• [Required action]:
Please return only the lines from the one with "Collapse the New" through the final line of the data, unchanged, with pictures omitted.

• [Data to process]:
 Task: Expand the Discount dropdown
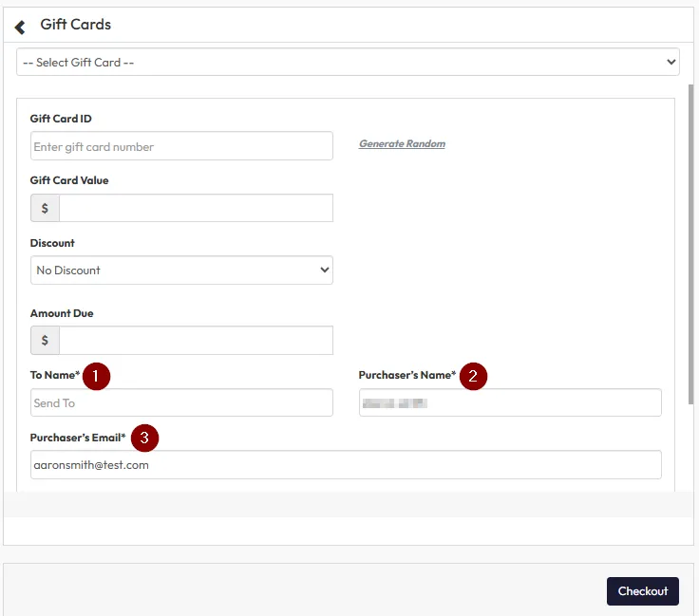[x=181, y=271]
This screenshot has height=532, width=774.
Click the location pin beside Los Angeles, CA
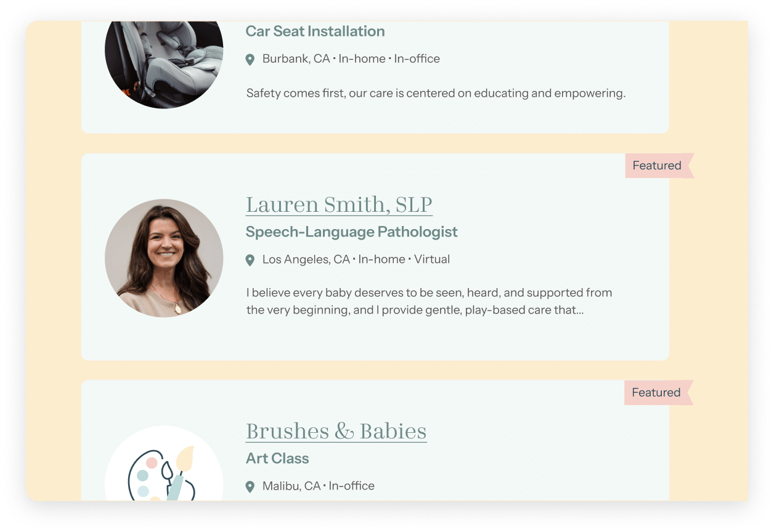point(250,260)
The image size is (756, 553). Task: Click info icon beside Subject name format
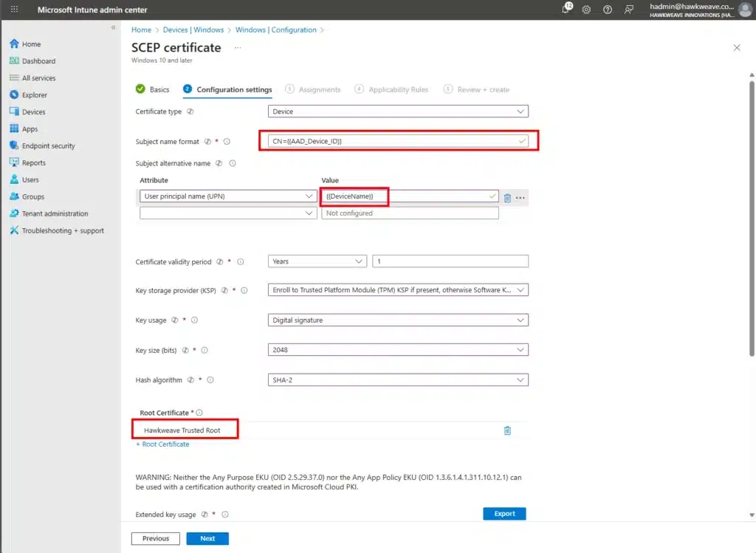[227, 142]
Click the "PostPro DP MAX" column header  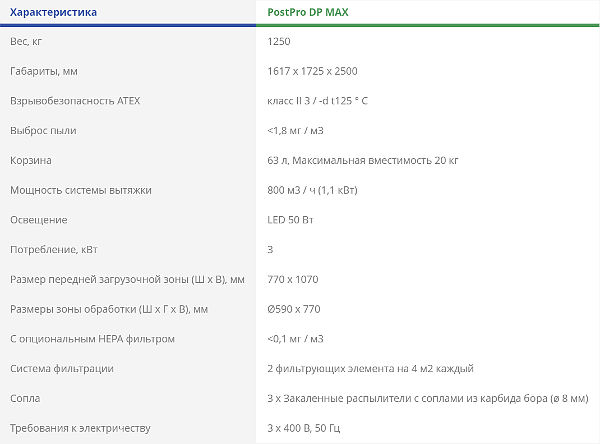pos(316,12)
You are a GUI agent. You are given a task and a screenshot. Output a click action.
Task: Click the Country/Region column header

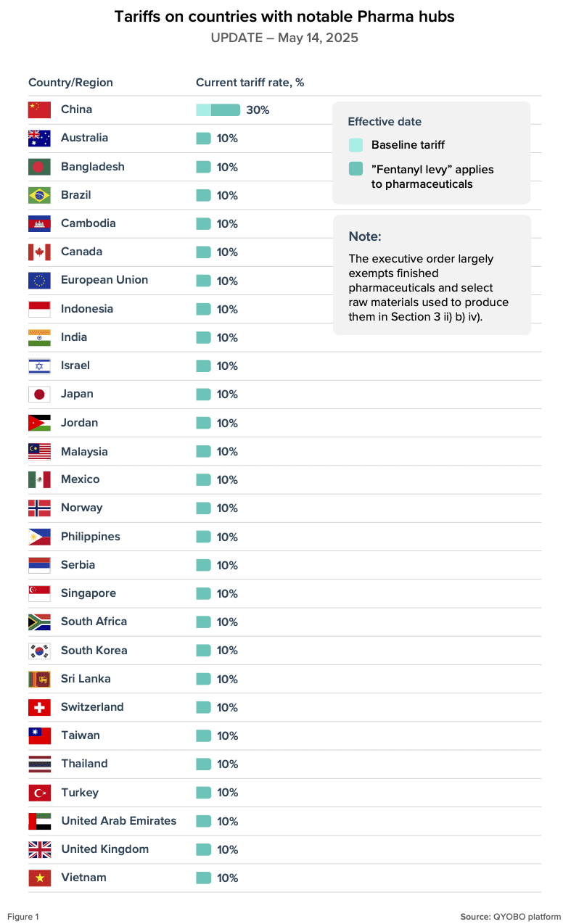pos(70,83)
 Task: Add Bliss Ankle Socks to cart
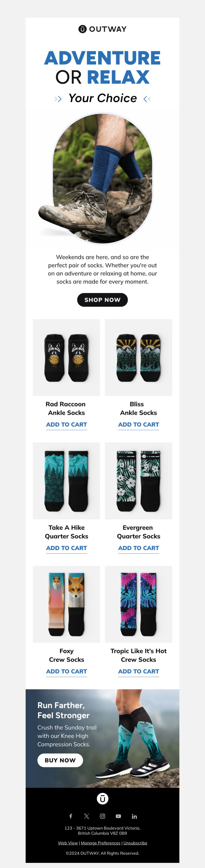pos(138,425)

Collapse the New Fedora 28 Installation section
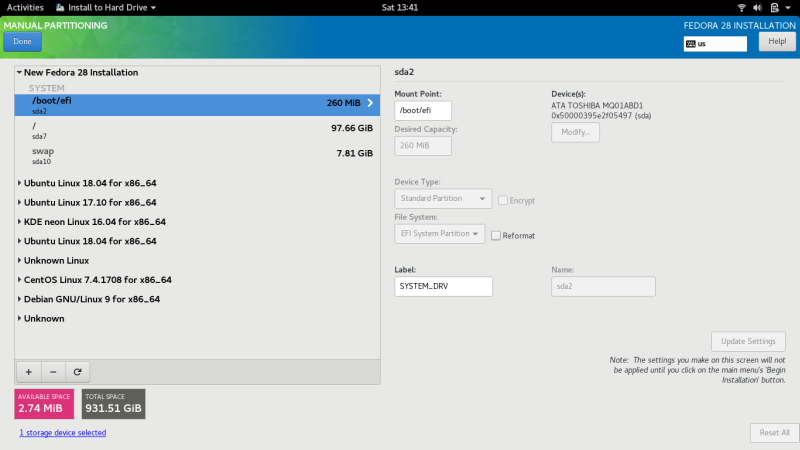[20, 73]
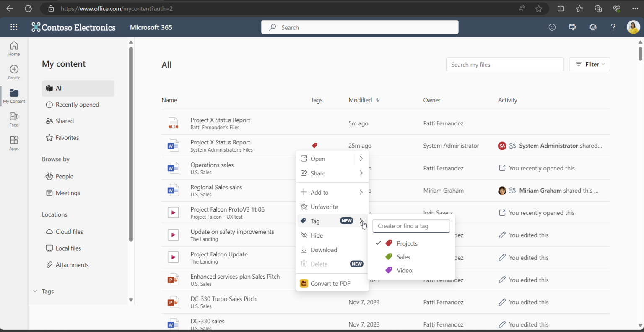The width and height of the screenshot is (644, 332).
Task: Open the Attachments location
Action: pos(72,264)
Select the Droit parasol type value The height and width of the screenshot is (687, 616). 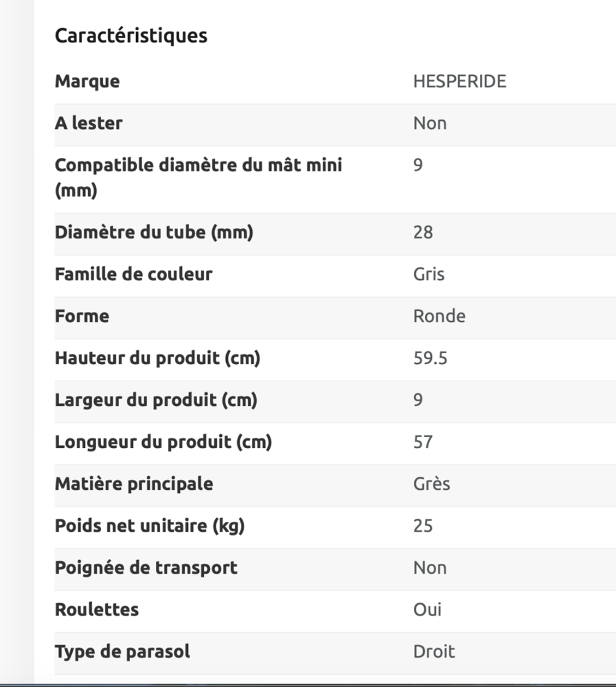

• [Exercise response]:
Collapse the New Fedora 28 Installation section
[20, 73]
The width and height of the screenshot is (644, 332).
Task: Open the Attachments location
Action: pos(72,264)
Select the Droit parasol type value The height and width of the screenshot is (687, 616). 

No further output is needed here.